Items listed in a dataset:

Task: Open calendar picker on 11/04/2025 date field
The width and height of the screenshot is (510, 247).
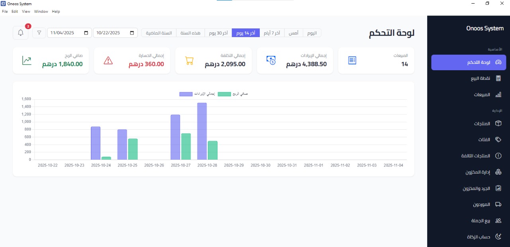Action: click(86, 33)
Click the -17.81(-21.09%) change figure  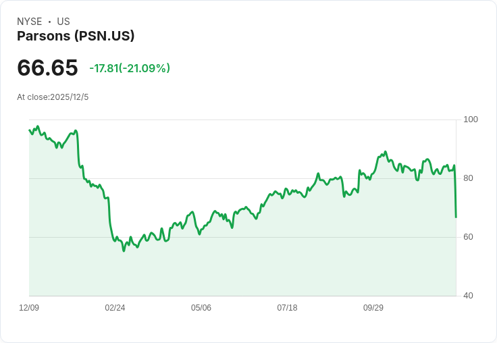[x=130, y=68]
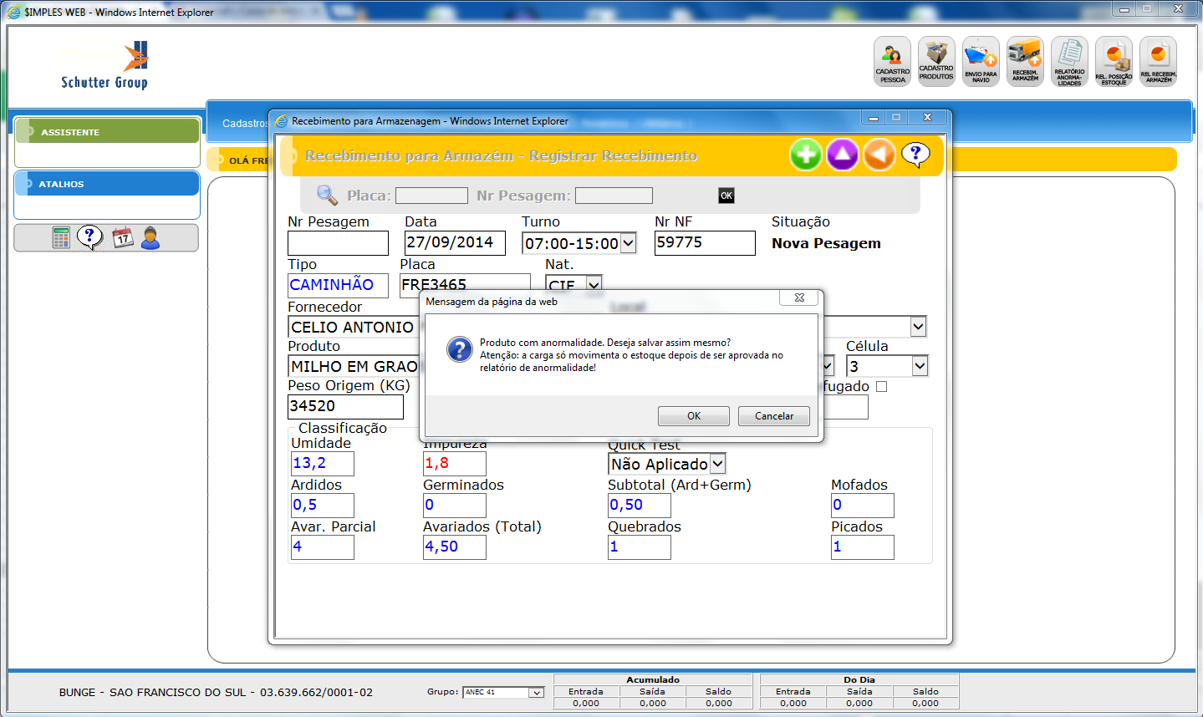Open the Célula dropdown
The height and width of the screenshot is (717, 1203).
[x=920, y=366]
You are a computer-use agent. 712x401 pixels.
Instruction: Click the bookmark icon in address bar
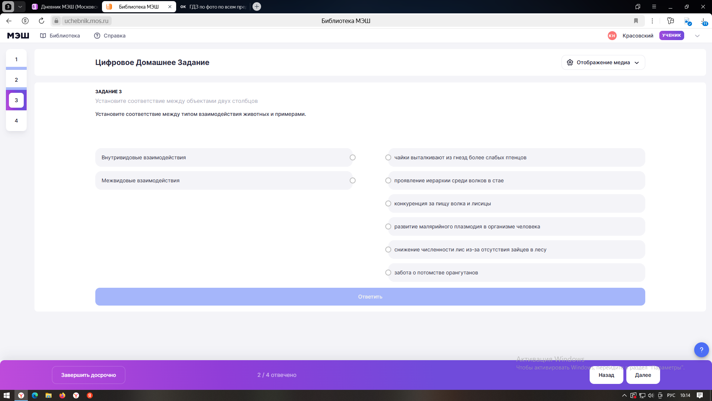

Task item
Go to the line that contains "You are a computer-use agent. 712x401 pixels." and copy it and every line after it through the end of the entries, exactly, without the pictures.

Exercise answer
You are a computer-use agent. 712x401 pixels.
Instruction: Click the bookmark icon in address bar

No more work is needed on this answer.